== Your instructions ==
The word to find is "icon". State how many lines below contain it, giving only the number.

== Task data ==
* * *

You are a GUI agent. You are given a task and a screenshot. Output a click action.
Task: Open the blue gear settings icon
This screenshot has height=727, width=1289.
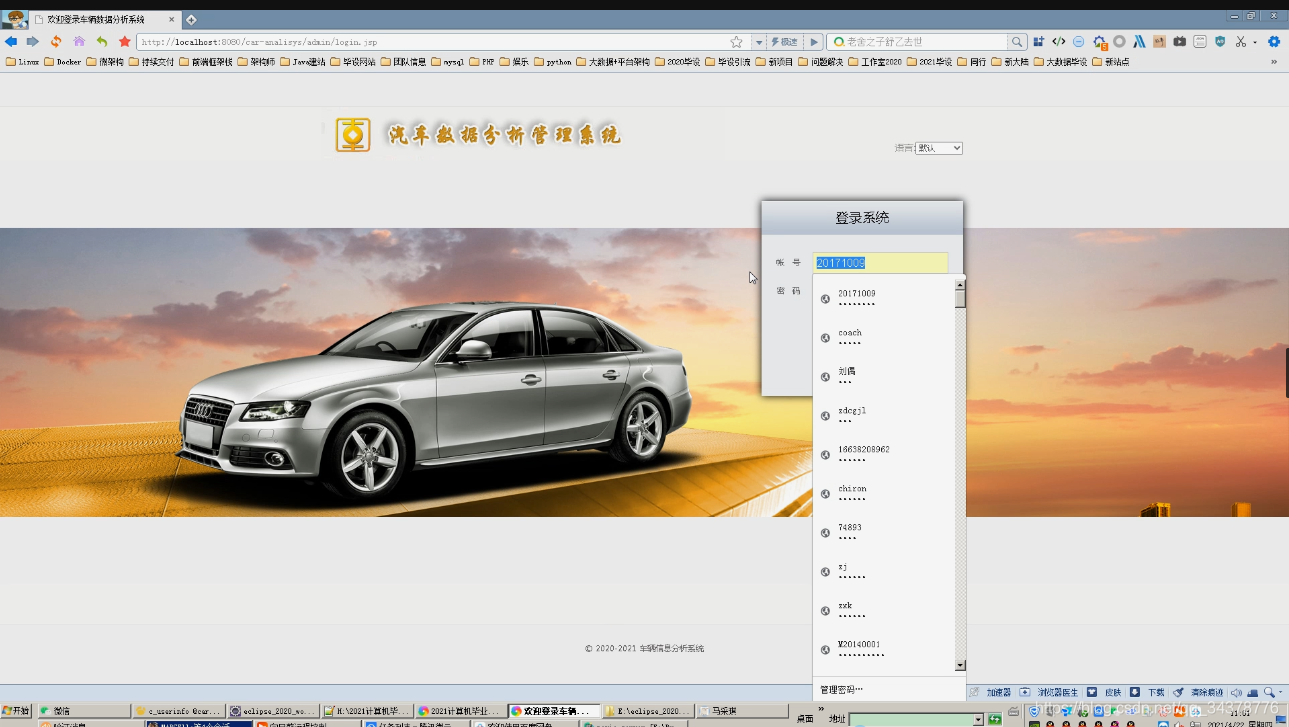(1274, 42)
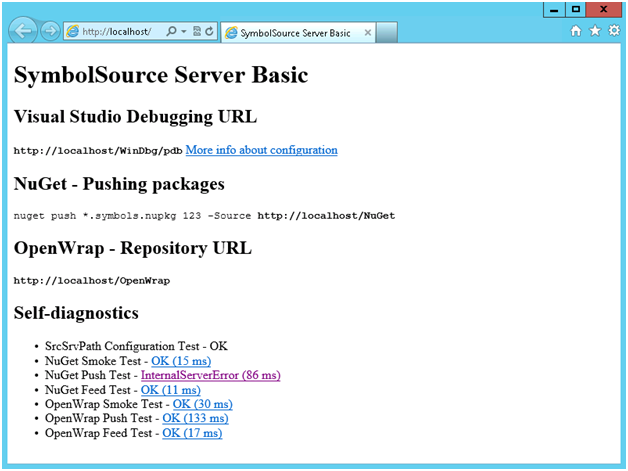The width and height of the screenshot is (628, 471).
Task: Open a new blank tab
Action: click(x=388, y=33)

* * *

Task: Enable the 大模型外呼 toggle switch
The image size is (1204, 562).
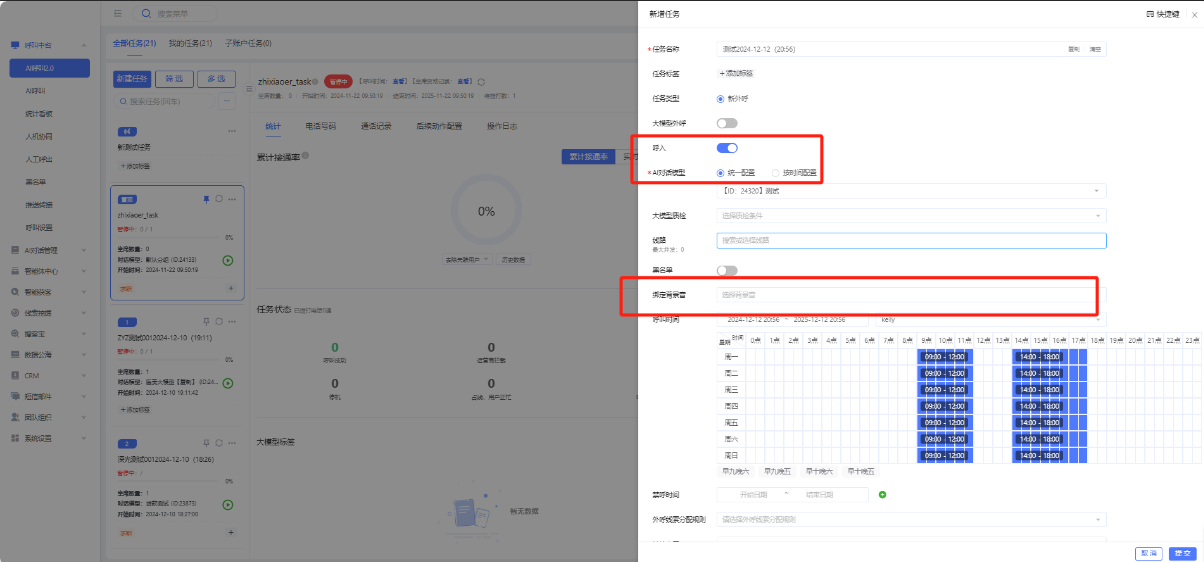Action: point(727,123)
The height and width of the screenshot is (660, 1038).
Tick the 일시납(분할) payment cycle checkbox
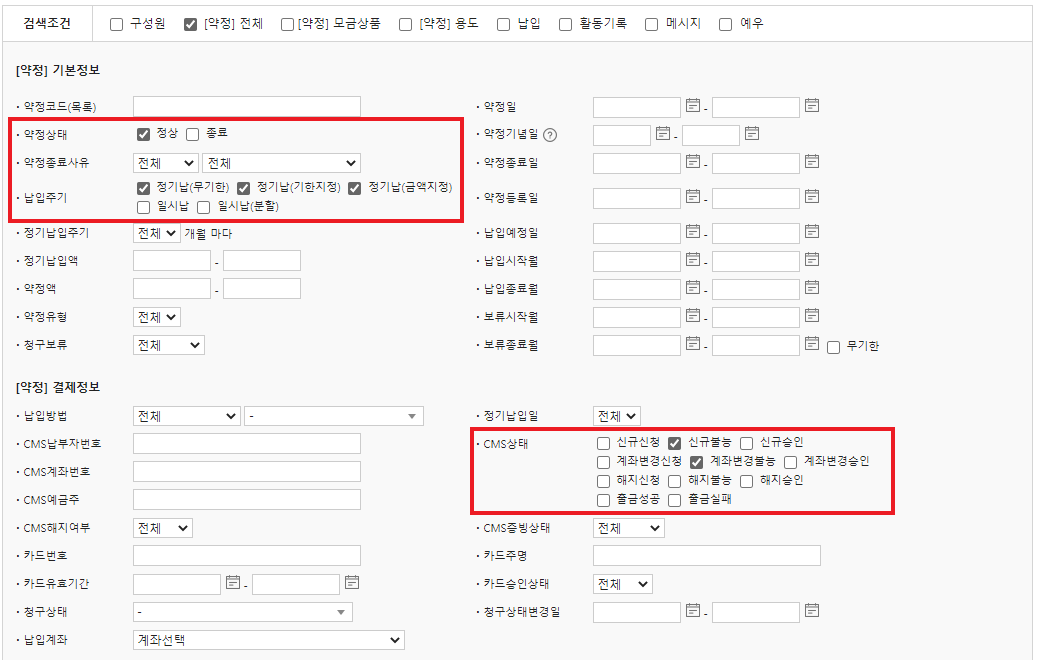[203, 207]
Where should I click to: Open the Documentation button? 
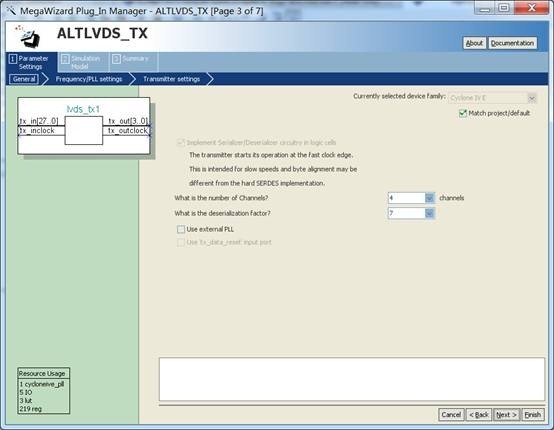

* * *

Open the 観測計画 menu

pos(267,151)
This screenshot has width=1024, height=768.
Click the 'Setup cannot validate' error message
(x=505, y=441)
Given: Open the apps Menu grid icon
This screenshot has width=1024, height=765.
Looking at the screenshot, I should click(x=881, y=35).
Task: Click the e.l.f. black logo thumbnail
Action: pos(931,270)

* * *

== Written answer ==
2